● **What is expected**
Copy the part of the piece on the American Health Security Act that begins with "There's no question" and ends after "will remain uninsured.", but replace "uphill battle" with "hard fight".

● **Excerpt**
*-*-*

This week, Senator Bernie Sanders, I-Vermont, and Rep. Jim McDermott, D-Washington, introduced the American Health Security Act of 2011(S. 915 in the Senate and HR 1200 in the House), a bill that would create a state-based system similar to Medicare but open to Americans of all ages.

“The United States is the only major nation in the industrialized world that does not guarantee health care as a right to its people," Sanders said at a press conference announcing the measure on Capitol Hill. "It is time that we bring about a fundamental transformation of the American health care system. It is time for us to end private, for-profit participation in delivering basic coverage."

“The best way to reduce costs and guarantee coverage for all is through a single-payer system like Medicare,” said McDermott. “This bill does just that -- it builds on the new health care law by giving states the flexibility they need to go to a single-payer system of their own. It will also reduce costs, and Americans will be healthier."

According to Sanders' office, the bill would “provide federal guidelines and strong minimum standards for states to administer single-payer health care programs.” Sanders represents Vermont, which is poised to enact the nation's first Medicare-for-all system. If it gets there, the state is projected to lower its healthcare costs by 12 percent by 2018, while covering everyone. The California legislature is considering a similar proposal.

There's no question enacting Medicare-for-all at the federal level will be a difficult lift, politically. Yet, as Laura Flanders noted in the Nation, “two years ago, [Vermont activists] were told that it was not politically possible to pass single-payer legislation, but they didn't take no for an answer.”

If ever there was an uphill battle worth fighting and winning, this is it. Here are some of the things that would happen were we to enact a Medicare-for-all system in the United States.

It Would Save Lives

When the Affordable Care Act is fully implemented, it will provide insurance for around 30 million Americans who currently lack it. The bad news: the Congressional Budget Office estimates that 23 million will remain uninsured.

*-*-*

● **Record extracts**

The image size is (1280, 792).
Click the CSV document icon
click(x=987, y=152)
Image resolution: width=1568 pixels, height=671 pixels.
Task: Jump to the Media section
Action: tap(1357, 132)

*-*-*

● **Expected answer**
There's no question enacting Medicare-for-all at the federal level will be a difficult lift, politically. Yet, as Laura Flanders noted in the Nation, “two years ago, [Vermont activists] were told that it was not politically possible to pass single-payer legislation, but they didn't take no for an answer.”

If ever there was an hard fight worth fighting and winning, this is it. Here are some of the things that would happen were we to enact a Medicare-for-all system in the United States.

It Would Save Lives

When the Affordable Care Act is fully implemented, it will provide insurance for around 30 million Americans who currently lack it. The bad news: the Congressional Budget Office estimates that 23 million will remain uninsured.